聞き取り調査の重要性を知るうえで、こんな案件がありました。
調査の対象地及び周辺に軍需工場の立地が確認されたのです。火薬製造等が行われていれば、シアン化合物・鉛及びその化合物・水銀及びその化合物等の使用や保管が考えられ、実験室等が併設されていた可能性もあり、どんな特定有害物質が使用されていたのか、地歴調査だけで結論を出すには、非常に困難な内容でした。
図書館、市役所、歴史博物館、歴史専門家のホームページから情報を集め、聞き取り調査を進めるなかで、当時の施設配置図等の資料や情報を入手することができたのです。

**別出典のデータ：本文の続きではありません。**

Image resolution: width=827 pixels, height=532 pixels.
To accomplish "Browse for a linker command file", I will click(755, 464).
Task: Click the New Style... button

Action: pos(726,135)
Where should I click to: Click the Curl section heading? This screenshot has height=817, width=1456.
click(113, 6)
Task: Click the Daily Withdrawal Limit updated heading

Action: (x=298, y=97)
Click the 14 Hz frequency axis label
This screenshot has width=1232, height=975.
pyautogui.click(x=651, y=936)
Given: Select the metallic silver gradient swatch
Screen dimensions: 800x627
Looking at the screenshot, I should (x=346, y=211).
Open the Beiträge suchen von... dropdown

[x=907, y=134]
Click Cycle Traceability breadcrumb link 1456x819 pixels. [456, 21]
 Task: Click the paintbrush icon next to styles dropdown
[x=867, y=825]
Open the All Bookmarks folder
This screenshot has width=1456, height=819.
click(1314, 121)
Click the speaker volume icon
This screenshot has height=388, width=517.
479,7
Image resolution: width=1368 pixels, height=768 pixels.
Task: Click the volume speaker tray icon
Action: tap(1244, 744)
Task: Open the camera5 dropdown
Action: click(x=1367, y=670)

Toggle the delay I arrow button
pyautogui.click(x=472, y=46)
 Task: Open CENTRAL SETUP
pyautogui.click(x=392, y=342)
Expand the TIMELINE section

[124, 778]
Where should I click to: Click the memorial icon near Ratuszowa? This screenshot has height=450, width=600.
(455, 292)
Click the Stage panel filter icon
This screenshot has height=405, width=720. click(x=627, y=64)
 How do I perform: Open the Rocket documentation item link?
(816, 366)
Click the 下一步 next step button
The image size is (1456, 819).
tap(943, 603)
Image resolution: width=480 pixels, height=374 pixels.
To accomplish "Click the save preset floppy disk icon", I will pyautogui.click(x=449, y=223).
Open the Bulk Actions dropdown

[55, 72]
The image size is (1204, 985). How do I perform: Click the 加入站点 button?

それで解明できたことは、工場や製造に係る施設ではなく、捕虜収容所または兵舎として利用されていたという事実でした。この判明で、無事フェイズⅠ調査で終了となったのです。もし、ヒアリングをせずに結果を出していたら、どうなっていたでしょう。

地歴調査はリスク回避の処方箋

ヒアリングをせずに軍需工場の存在だけで判断していれば、汚染のおそれありとなり、その対策に膨大な費用がかかったかもしれません。その対策費用に売ろうと思っていた土地が売れなくなることもあります。このフェイズⅠを単なる地歴調査と捉えるのではなく、契約に関するリスクを回避するための情報ツールとして考えることが重要なのです。